LAKE FOREST — As the NFL continues to add rules to make the game safer, players get more confused about what is legal and what will get you fined.
Rookie linebacker Jon Bostic got quite the lesson on that front when he was docked $21,000 for his hit on Chargers wide receiver Mike Willie. Bostic got fined for lowering his head and using his helmet to forcibly hit a “defenseless” opponent.
Willie got back up and even caught a touchdown later in the game. Dolphins tight end Dustin Keller received a hard hit from D.J. Swearinger that tore his ACL, MCL and PCL.
Keller is out for the season, but Swearinger was not fined and some Bears are scratching their heads.

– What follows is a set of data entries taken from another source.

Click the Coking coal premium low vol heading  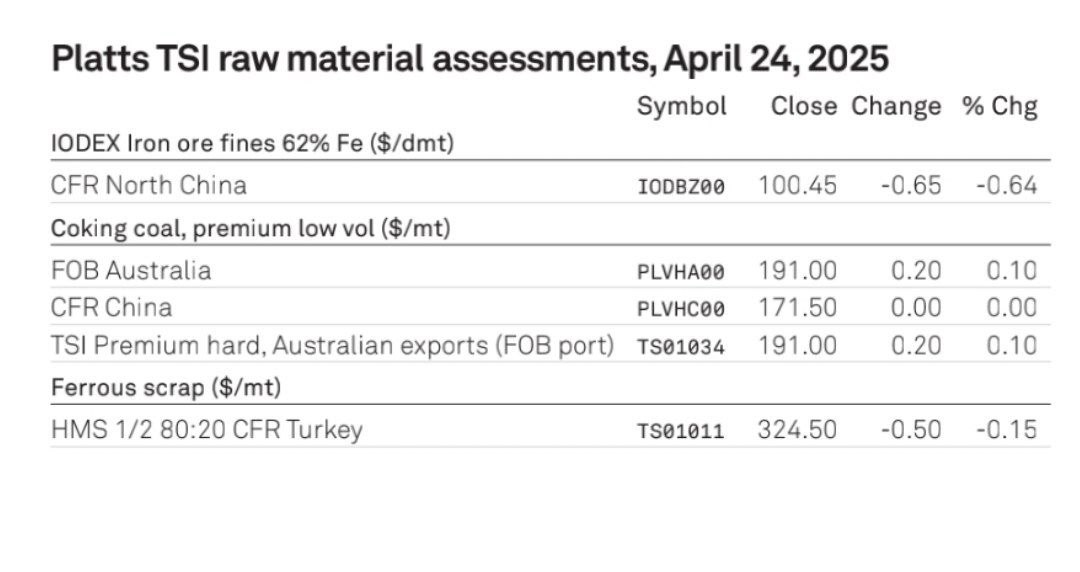[251, 228]

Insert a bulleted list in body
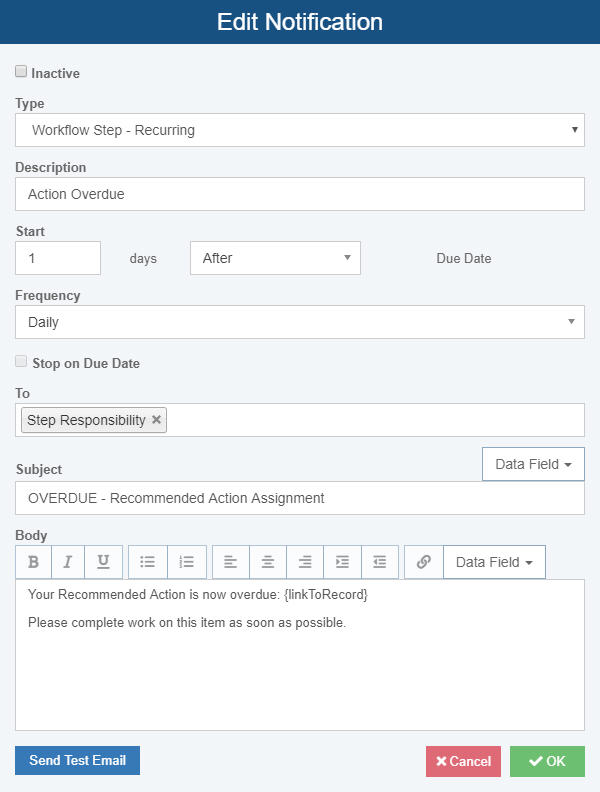[x=148, y=562]

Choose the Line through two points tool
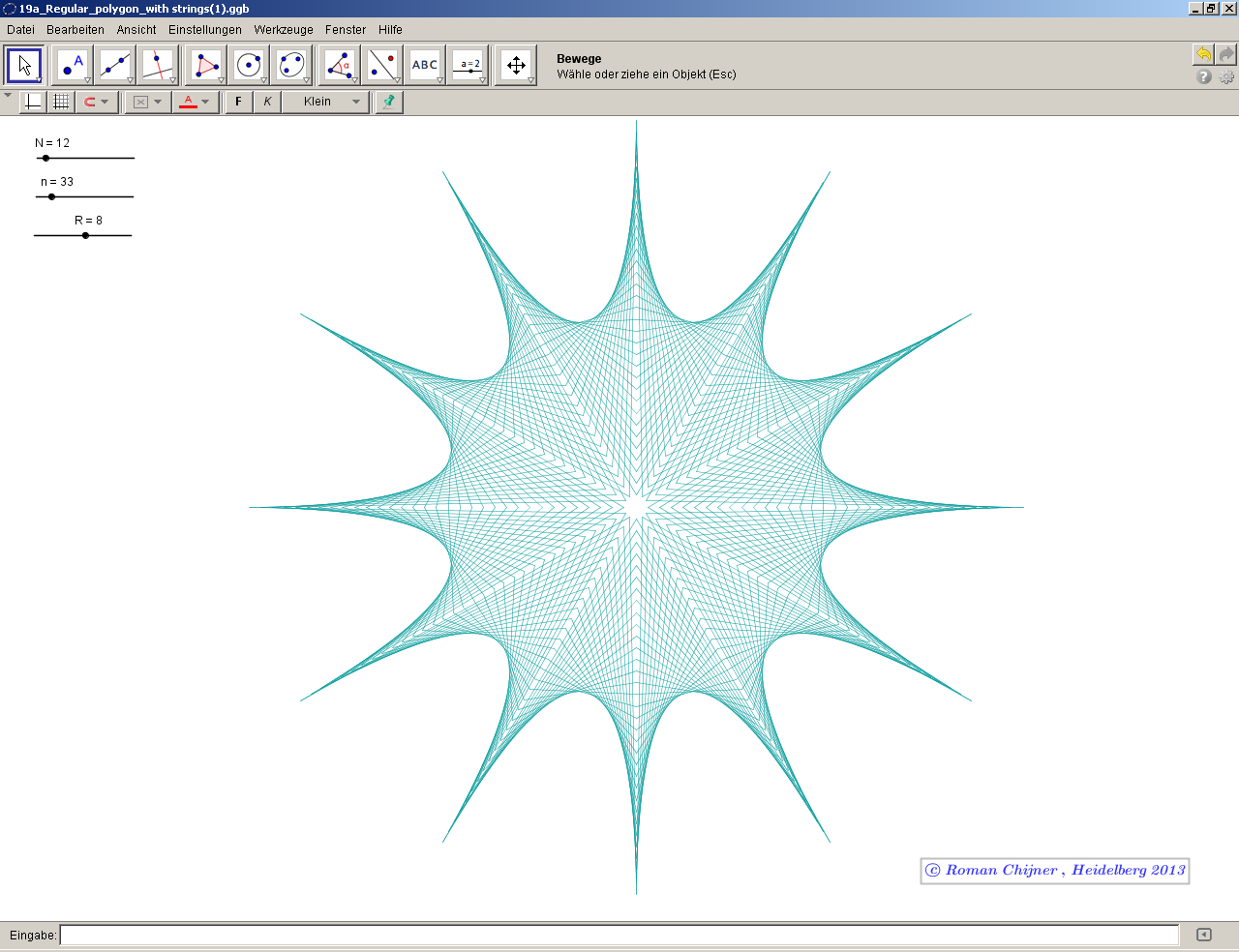point(115,66)
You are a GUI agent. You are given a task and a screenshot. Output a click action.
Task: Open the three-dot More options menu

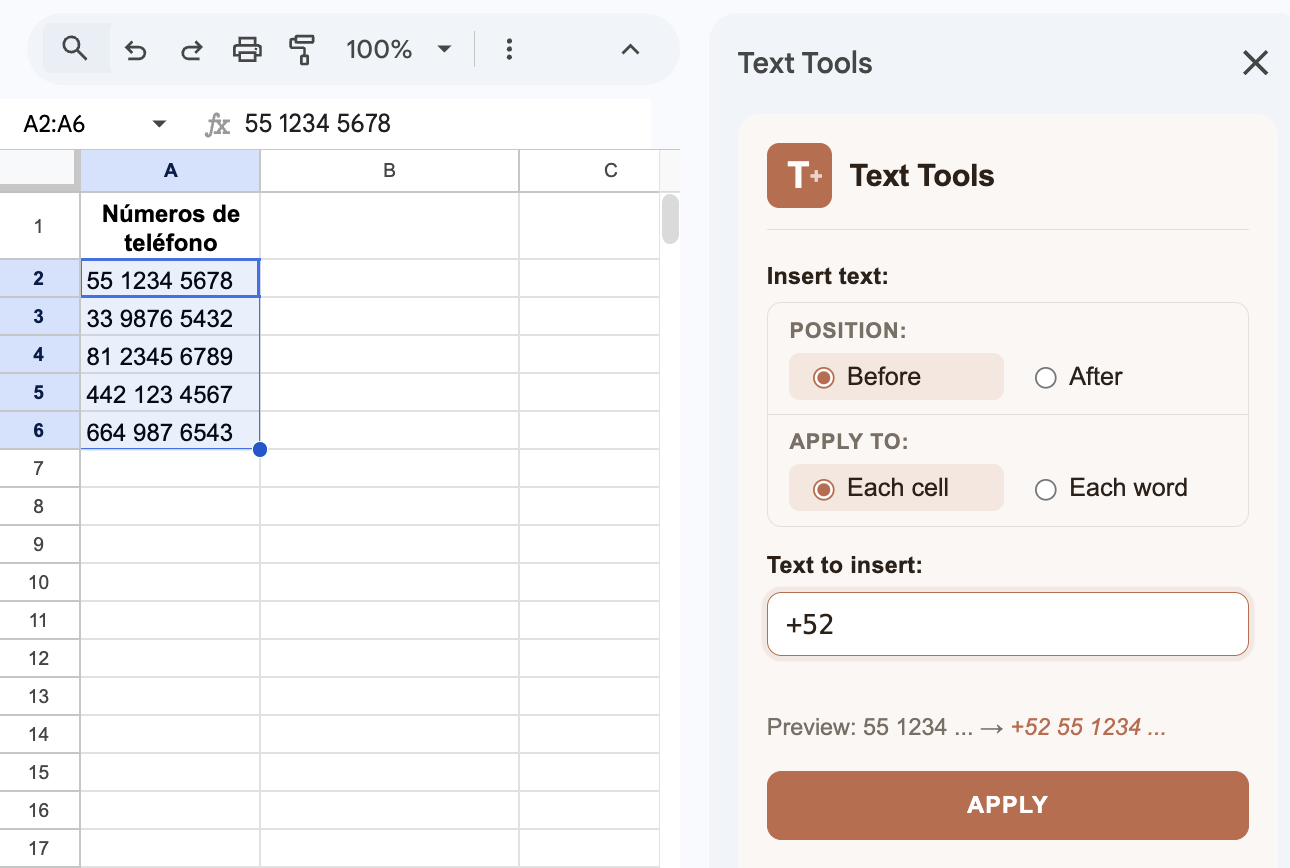[x=510, y=48]
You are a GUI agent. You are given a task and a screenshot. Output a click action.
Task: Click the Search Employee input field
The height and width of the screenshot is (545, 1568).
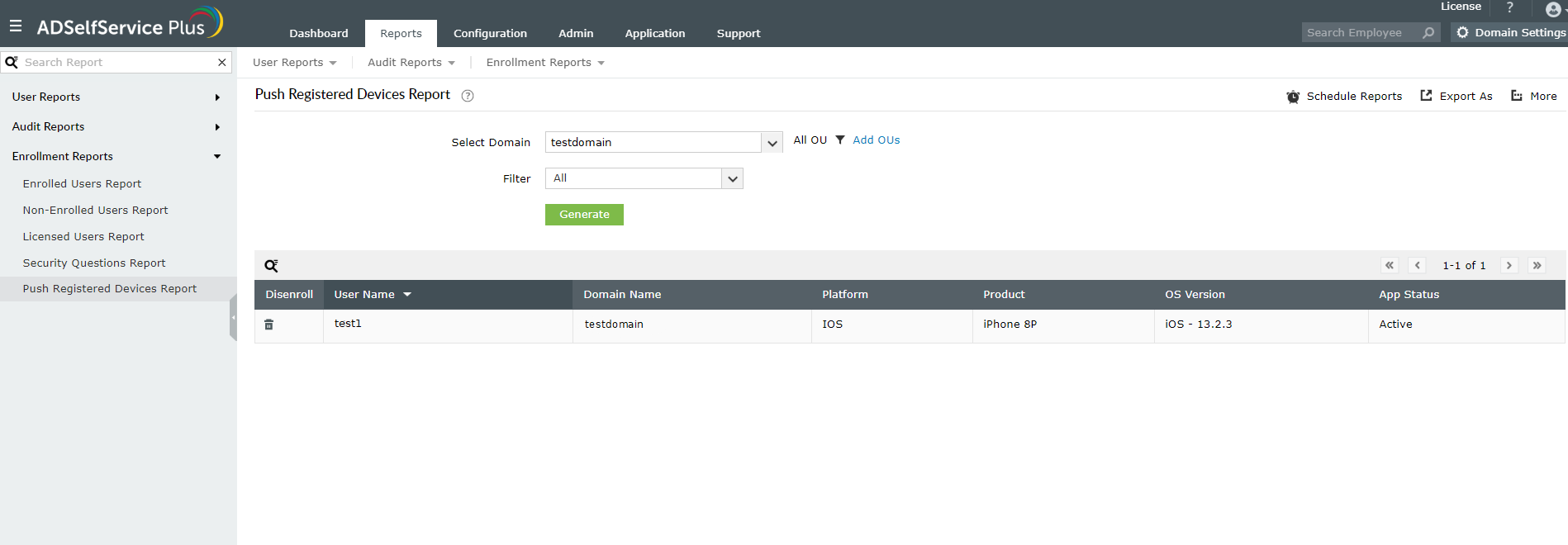coord(1361,33)
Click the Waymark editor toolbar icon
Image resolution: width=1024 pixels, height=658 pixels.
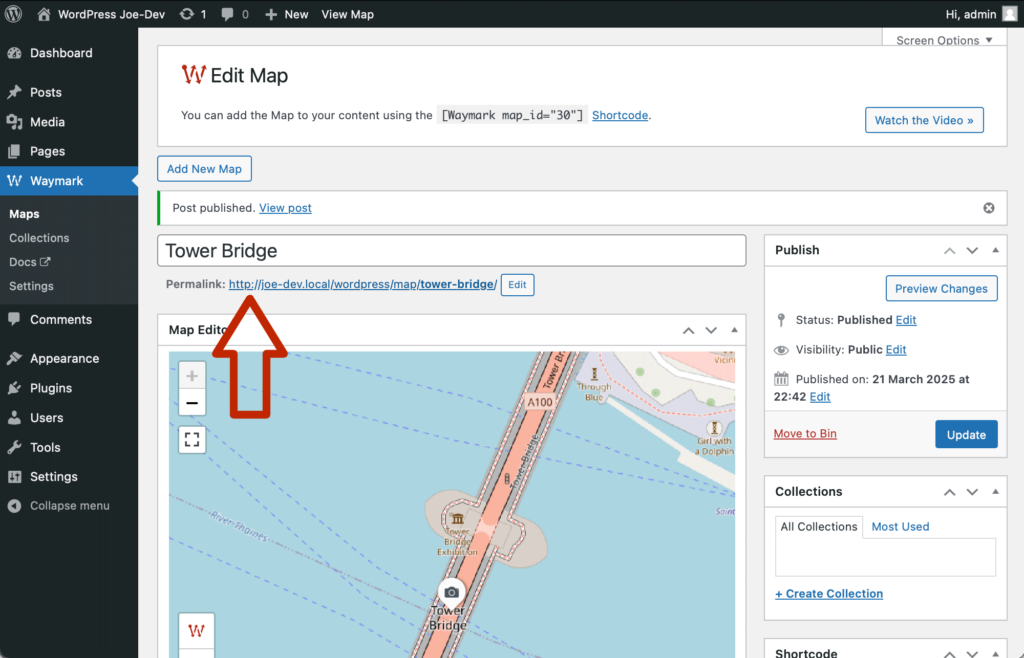[197, 630]
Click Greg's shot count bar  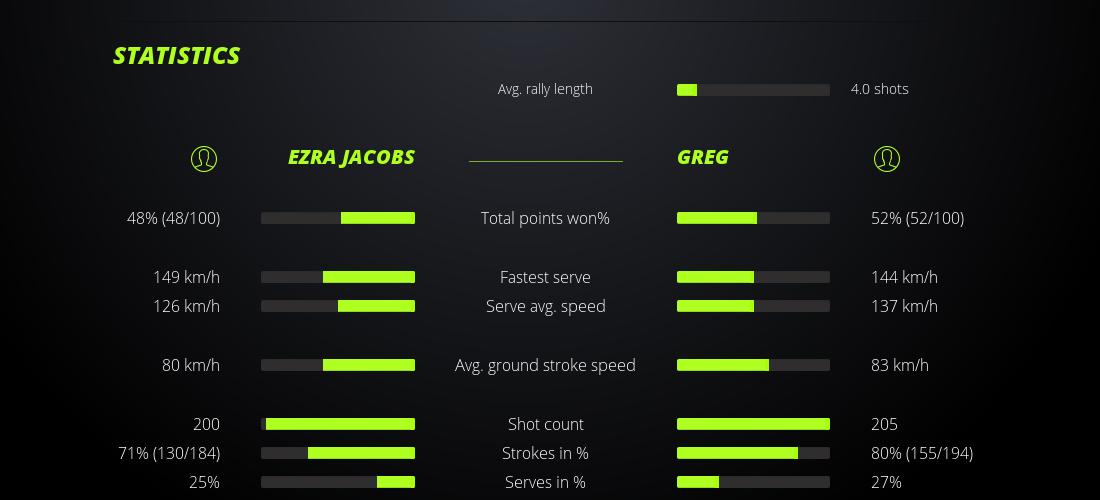point(753,424)
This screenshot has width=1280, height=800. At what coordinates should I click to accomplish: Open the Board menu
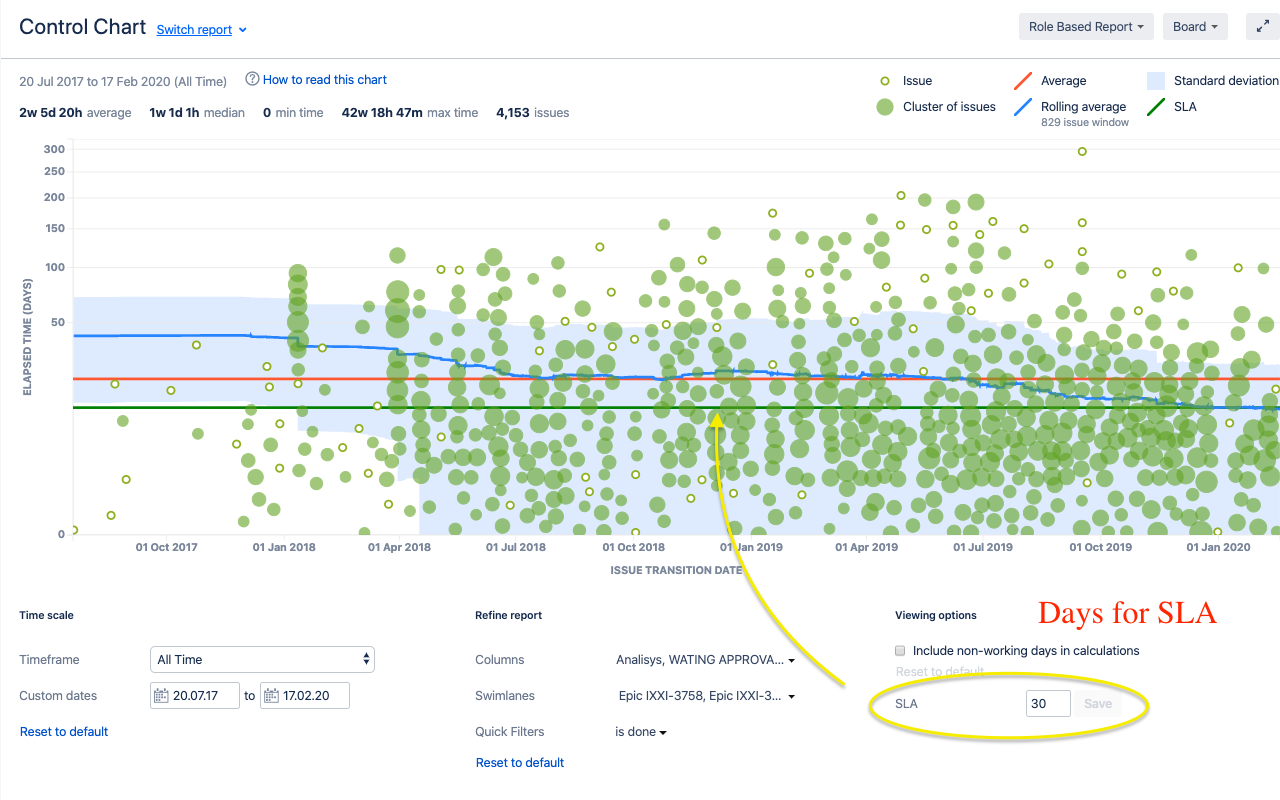[x=1195, y=27]
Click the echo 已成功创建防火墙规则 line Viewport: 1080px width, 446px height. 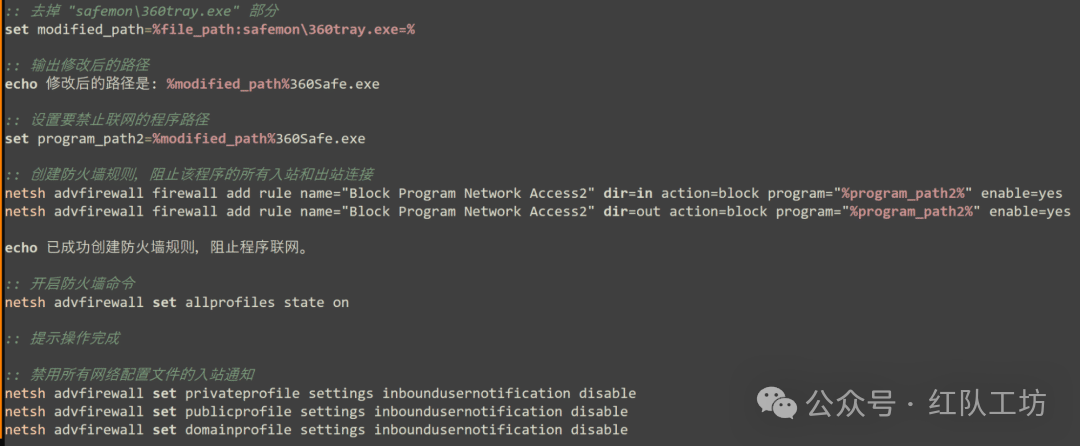[156, 248]
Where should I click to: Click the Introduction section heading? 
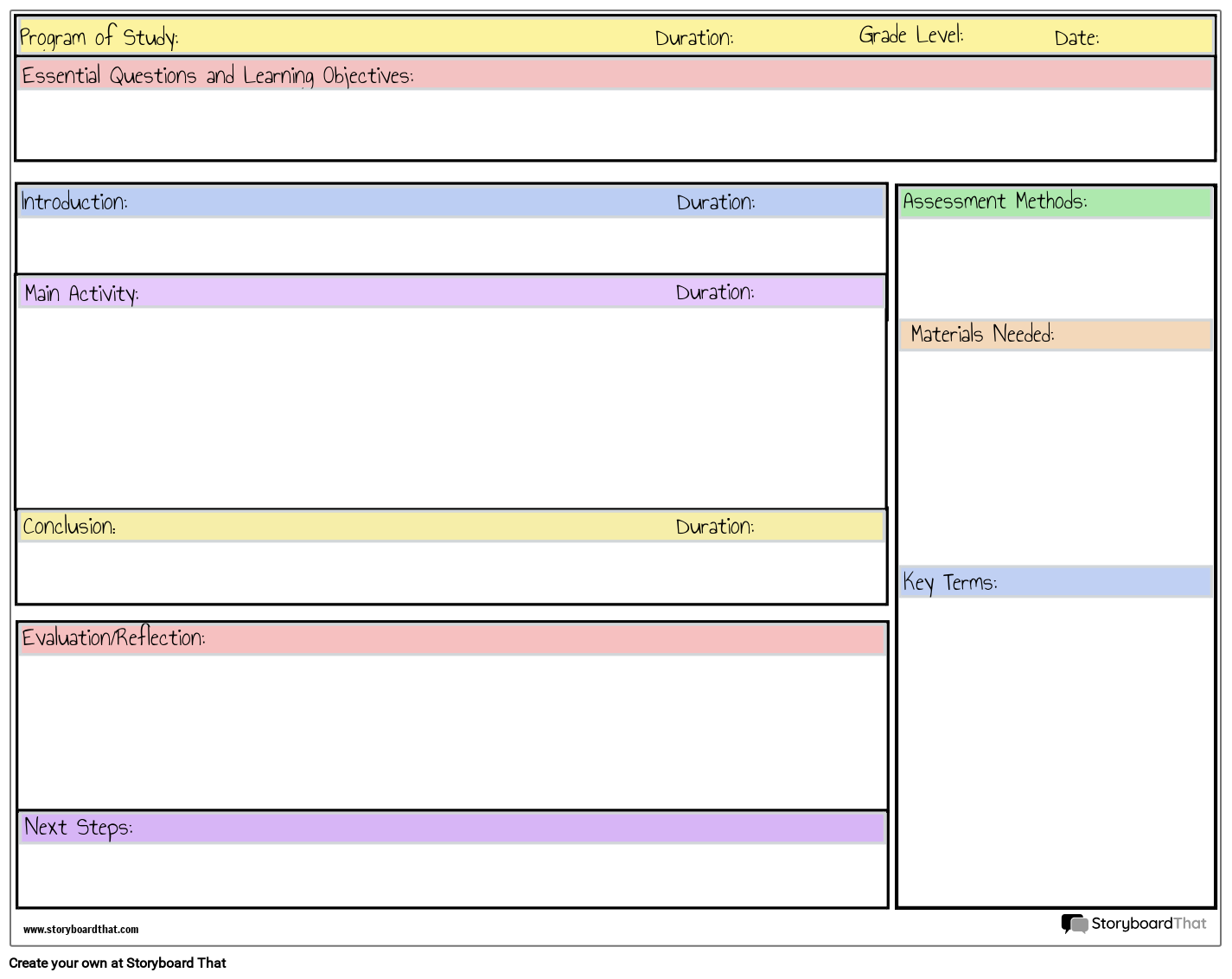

“The navel … and below,” said veteran Lance Briggs about where the “target zone” is now for defensive players. Briggs tweeted about the discrepancy between the two plays. “There’s not a lot of area to hit when you’re playing at 100 miles an hour and you’re told to react right now.
“One thing you do know is that you can’t hit in the head-neck [area], really in the chest area, so what does that leave left? That’s it.”
Safety Chris Conte got fined $21,000 last year for his hit on Panthers wide receiver Brandon LaFell. As a safety, he now has to consider the “target zone” when making hits as well.
“They do a pretty good job of trying to explain it, but it's just how fast things happen,” he said. “You know what you’re not supposed to do, but in the heat of the moment, you’re not trying to hit somebody in the head, but it ends up happening.
“On the other end, you try and hit a guy low and then there’s injuries and knee injuries now, too. It’s a tough thing to really deal with.”
The Bears have to hope the situation doesn’t negatively affect the play of Bostic, whose hitting is a big part of his impressive skill set.
Positive signs: Marc Trestman said he is encouraged by what he is hearing from his medical staff about Earl Bennett, Henry Melton and Jonathan Scott. On Scott, who would be a top reserve tackle if healthy, Trestman said, “The best I’ve heard from Jonathan is that he’s back up, his knee is cleaned out and we’re encouraged that he’ll be working soon.”
The Black Hole: Trestman will return to Oakland this weekend, where he was offensive coordinator from 2001-03. When asked about the unique Raiders fan base, Trestman responded, “There’s a little bit of villain there, but they really aren’t. They’re good people that have day jobs like the rest of us, they come out to the stadium to, in their own way, to support the team. I think it’s a great environment for us to go in to.”